■ MATERIAL FOR THIS TASK ■
---+---

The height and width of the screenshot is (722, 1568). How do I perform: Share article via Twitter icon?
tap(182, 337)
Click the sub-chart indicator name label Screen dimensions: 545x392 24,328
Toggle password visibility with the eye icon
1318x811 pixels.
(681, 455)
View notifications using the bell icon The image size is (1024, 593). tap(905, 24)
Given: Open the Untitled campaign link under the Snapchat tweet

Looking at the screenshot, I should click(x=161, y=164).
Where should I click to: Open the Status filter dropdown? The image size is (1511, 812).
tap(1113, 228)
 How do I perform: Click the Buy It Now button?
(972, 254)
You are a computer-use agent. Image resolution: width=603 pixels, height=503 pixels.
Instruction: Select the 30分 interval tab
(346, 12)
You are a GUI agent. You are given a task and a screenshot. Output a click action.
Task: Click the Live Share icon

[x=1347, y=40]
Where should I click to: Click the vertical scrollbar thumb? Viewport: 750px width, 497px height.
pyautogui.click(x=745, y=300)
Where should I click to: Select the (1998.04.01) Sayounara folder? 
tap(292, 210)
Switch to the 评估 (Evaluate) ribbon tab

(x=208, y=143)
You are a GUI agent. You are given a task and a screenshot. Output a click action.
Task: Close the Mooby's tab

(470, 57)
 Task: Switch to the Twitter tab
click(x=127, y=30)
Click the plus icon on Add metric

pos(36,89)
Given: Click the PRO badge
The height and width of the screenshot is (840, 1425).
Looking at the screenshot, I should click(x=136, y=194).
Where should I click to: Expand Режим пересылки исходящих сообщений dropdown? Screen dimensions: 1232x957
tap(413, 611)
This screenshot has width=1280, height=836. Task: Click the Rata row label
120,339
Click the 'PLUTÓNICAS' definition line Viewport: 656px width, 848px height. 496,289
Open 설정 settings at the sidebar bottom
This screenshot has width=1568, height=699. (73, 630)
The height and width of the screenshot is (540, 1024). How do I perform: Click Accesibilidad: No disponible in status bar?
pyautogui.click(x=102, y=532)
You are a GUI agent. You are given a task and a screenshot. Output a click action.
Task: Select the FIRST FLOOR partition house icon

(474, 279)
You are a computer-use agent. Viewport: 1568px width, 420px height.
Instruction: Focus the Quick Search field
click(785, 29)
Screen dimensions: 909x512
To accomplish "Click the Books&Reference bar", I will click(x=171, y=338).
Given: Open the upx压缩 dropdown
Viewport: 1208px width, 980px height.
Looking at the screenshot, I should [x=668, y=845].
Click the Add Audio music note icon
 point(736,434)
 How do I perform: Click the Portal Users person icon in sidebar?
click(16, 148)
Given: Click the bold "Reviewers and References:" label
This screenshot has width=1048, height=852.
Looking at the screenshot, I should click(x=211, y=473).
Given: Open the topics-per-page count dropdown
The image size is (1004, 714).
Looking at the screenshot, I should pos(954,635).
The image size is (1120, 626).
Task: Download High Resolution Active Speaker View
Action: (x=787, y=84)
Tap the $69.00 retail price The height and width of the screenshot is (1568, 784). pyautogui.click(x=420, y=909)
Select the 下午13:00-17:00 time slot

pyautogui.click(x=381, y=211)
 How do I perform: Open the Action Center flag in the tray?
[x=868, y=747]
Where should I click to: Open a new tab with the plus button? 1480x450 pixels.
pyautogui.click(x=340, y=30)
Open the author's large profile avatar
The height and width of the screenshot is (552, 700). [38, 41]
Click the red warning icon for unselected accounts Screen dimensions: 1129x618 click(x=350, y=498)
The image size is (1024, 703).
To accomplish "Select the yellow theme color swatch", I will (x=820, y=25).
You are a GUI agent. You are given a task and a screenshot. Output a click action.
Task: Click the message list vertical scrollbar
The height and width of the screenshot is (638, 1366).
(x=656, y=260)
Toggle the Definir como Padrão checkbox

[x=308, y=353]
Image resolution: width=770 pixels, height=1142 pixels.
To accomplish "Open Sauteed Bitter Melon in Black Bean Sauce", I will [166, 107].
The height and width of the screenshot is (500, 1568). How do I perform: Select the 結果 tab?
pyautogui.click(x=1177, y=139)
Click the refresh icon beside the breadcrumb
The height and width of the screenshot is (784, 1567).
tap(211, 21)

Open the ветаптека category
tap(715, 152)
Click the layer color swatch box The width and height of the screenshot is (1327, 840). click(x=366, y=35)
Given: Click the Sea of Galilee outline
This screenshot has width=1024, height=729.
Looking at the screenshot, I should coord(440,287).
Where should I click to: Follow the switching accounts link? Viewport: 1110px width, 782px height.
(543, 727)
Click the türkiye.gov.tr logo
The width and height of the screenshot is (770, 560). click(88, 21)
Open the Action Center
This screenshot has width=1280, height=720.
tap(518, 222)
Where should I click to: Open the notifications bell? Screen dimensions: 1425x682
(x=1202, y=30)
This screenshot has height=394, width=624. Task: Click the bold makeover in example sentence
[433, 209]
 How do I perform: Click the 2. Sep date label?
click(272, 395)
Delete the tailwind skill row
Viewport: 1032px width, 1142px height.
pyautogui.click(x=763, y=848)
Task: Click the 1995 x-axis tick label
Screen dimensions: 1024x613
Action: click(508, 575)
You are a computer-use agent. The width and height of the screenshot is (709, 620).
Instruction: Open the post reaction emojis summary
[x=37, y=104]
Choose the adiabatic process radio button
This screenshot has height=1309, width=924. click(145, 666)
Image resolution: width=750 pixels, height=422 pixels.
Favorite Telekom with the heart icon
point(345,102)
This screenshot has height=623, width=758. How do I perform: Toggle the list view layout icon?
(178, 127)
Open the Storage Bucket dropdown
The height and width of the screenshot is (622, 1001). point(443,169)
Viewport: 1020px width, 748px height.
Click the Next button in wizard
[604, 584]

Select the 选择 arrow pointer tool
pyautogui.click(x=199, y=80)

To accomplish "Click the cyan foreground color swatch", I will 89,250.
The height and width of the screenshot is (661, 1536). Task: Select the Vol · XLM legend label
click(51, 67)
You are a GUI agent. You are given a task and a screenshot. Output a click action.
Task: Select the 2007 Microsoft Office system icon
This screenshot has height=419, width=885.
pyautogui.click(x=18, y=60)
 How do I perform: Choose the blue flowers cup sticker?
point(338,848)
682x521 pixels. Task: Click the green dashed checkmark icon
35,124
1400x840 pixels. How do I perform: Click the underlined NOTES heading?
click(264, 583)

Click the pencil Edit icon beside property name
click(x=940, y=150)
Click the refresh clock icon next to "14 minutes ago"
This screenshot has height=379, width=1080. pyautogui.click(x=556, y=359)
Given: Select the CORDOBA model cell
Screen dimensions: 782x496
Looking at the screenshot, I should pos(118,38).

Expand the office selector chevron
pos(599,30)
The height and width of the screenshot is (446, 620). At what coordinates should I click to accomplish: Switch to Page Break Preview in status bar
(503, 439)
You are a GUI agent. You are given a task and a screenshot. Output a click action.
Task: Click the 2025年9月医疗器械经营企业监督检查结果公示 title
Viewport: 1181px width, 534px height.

---+---

Each record above should be repeated exactly as it appears.

■ RESULT FOR THIS TASK ■
The height and width of the screenshot is (722, 1568). How do I perform: Share article via Twitter icon?
tap(182, 337)
Click the sub-chart indicator name label Screen dimensions: 545x392 24,328
Toggle password visibility with the eye icon
1318x811 pixels.
(681, 455)
View notifications using the bell icon The image size is (1024, 593). tap(905, 24)
Given: Open the Untitled campaign link under the Snapchat tweet

Looking at the screenshot, I should click(x=161, y=164).
Where should I click to: Open the Status filter dropdown? The image size is (1511, 812).
tap(1113, 228)
 How do I perform: Click the Buy It Now button?
(972, 254)
You are a computer-use agent. Image resolution: width=603 pixels, height=503 pixels.
Instruction: Select the 30分 interval tab
(346, 12)
You are a GUI agent. You are given a task and a screenshot. Output a click action.
Task: Click the Live Share icon

[x=1347, y=40]
Where should I click to: Click the vertical scrollbar thumb? Viewport: 750px width, 497px height.
pyautogui.click(x=745, y=300)
Where should I click to: Select the (1998.04.01) Sayounara folder? 
tap(292, 210)
Switch to the 评估 (Evaluate) ribbon tab

(x=208, y=143)
You are a GUI agent. You are given a task and a screenshot. Output a click action.
Task: Close the Mooby's tab

(470, 57)
 Task: Switch to the Twitter tab
click(x=127, y=30)
Click the plus icon on Add metric

pos(36,89)
Given: Click the PRO badge
The height and width of the screenshot is (840, 1425).
Looking at the screenshot, I should click(x=136, y=194).
Where should I click to: Expand Режим пересылки исходящих сообщений dropdown? Screen dimensions: 1232x957
tap(413, 611)
This screenshot has width=1280, height=836. Task: Click the Rata row label
120,339
Click the 'PLUTÓNICAS' definition line Viewport: 656px width, 848px height. 496,289
Open 설정 settings at the sidebar bottom
This screenshot has width=1568, height=699. (73, 630)
The height and width of the screenshot is (540, 1024). How do I perform: Click Accesibilidad: No disponible in status bar?
pyautogui.click(x=102, y=532)
You are a GUI agent. You are given a task and a screenshot. Output a click action.
Task: Select the FIRST FLOOR partition house icon

(474, 279)
You are a computer-use agent. Viewport: 1568px width, 420px height.
Instruction: Focus the Quick Search field
click(785, 29)
Screen dimensions: 909x512
To accomplish "Click the Books&Reference bar", I will click(x=171, y=338).
Given: Open the upx压缩 dropdown
Viewport: 1208px width, 980px height.
Looking at the screenshot, I should [x=668, y=845].
Click the Add Audio music note icon
 point(736,434)
 How do I perform: Click the Portal Users person icon in sidebar?
click(16, 148)
Given: Click the bold "Reviewers and References:" label
This screenshot has width=1048, height=852.
Looking at the screenshot, I should click(x=211, y=473).
Given: Open the topics-per-page count dropdown
The image size is (1004, 714).
Looking at the screenshot, I should pos(954,635).
The image size is (1120, 626).
Task: Download High Resolution Active Speaker View
Action: (x=787, y=84)
Tap the $69.00 retail price The height and width of the screenshot is (1568, 784). pyautogui.click(x=420, y=909)
Select the 下午13:00-17:00 time slot

pyautogui.click(x=381, y=211)
 How do I perform: Open the Action Center flag in the tray?
[x=868, y=747]
Where should I click to: Open a new tab with the plus button? 1480x450 pixels.
pyautogui.click(x=340, y=30)
Open the author's large profile avatar
The height and width of the screenshot is (552, 700). [38, 41]
Click the red warning icon for unselected accounts Screen dimensions: 1129x618 click(x=350, y=498)
The image size is (1024, 703).
To accomplish "Select the yellow theme color swatch", I will (x=820, y=25).
You are a GUI agent. You are given a task and a screenshot. Output a click action.
Task: Click the message list vertical scrollbar
The height and width of the screenshot is (638, 1366).
(x=656, y=260)
Toggle the Definir como Padrão checkbox

[x=308, y=353]
Image resolution: width=770 pixels, height=1142 pixels.
To accomplish "Open Sauteed Bitter Melon in Black Bean Sauce", I will [166, 107].
The height and width of the screenshot is (500, 1568). How do I perform: Select the 結果 tab?
pyautogui.click(x=1177, y=139)
Click the refresh icon beside the breadcrumb
The height and width of the screenshot is (784, 1567).
tap(211, 21)

Open the ветаптека category
tap(715, 152)
Click the layer color swatch box The width and height of the screenshot is (1327, 840). click(x=366, y=35)
Given: Click the Sea of Galilee outline
This screenshot has width=1024, height=729.
Looking at the screenshot, I should coord(440,287).
Where should I click to: Follow the switching accounts link? Viewport: 1110px width, 782px height.
(543, 727)
Click the türkiye.gov.tr logo
The width and height of the screenshot is (770, 560). click(88, 21)
Open the Action Center
This screenshot has width=1280, height=720.
tap(518, 222)
Where should I click to: Open the notifications bell? Screen dimensions: 1425x682
(x=1202, y=30)
This screenshot has height=394, width=624. Task: Click the bold makeover in example sentence
[433, 209]
 How do I perform: Click the 2. Sep date label?
click(272, 395)
Delete the tailwind skill row
Viewport: 1032px width, 1142px height.
pyautogui.click(x=763, y=848)
Task: Click the 1995 x-axis tick label
Screen dimensions: 1024x613
Action: click(508, 575)
You are a computer-use agent. The width and height of the screenshot is (709, 620).
Instruction: Open the post reaction emojis summary
[x=37, y=104]
Choose the adiabatic process radio button
This screenshot has height=1309, width=924. click(145, 666)
Image resolution: width=750 pixels, height=422 pixels.
Favorite Telekom with the heart icon
point(345,102)
This screenshot has height=623, width=758. How do I perform: Toggle the list view layout icon?
(178, 127)
Open the Storage Bucket dropdown
The height and width of the screenshot is (622, 1001). point(443,169)
Viewport: 1020px width, 748px height.
Click the Next button in wizard
[604, 584]

Select the 选择 arrow pointer tool
pyautogui.click(x=199, y=80)

To accomplish "Click the cyan foreground color swatch", I will 89,250.
The height and width of the screenshot is (661, 1536). Task: Select the Vol · XLM legend label
click(51, 67)
You are a GUI agent. You are given a task and a screenshot. Output a click action.
Task: Select the 2007 Microsoft Office system icon
This screenshot has height=419, width=885.
pyautogui.click(x=18, y=60)
 How do I perform: Choose the blue flowers cup sticker?
point(338,848)
682x521 pixels. Task: Click the green dashed checkmark icon
35,124
1400x840 pixels. How do I perform: Click the underlined NOTES heading?
click(264, 583)

Click the pencil Edit icon beside property name
click(x=940, y=150)
Click the refresh clock icon next to "14 minutes ago"
This screenshot has height=379, width=1080. pyautogui.click(x=556, y=359)
Given: Select the CORDOBA model cell
Screen dimensions: 782x496
Looking at the screenshot, I should pos(118,38).

Expand the office selector chevron
pos(599,30)
The height and width of the screenshot is (446, 620). At what coordinates should I click to accomplish: Switch to Page Break Preview in status bar
(503, 439)
You are a GUI agent. You are given a task and a screenshot. Output a click action.
Task: Click the 2025年9月医疗器械经营企业监督检查结果公示 title
Viewport: 1181px width, 534px height.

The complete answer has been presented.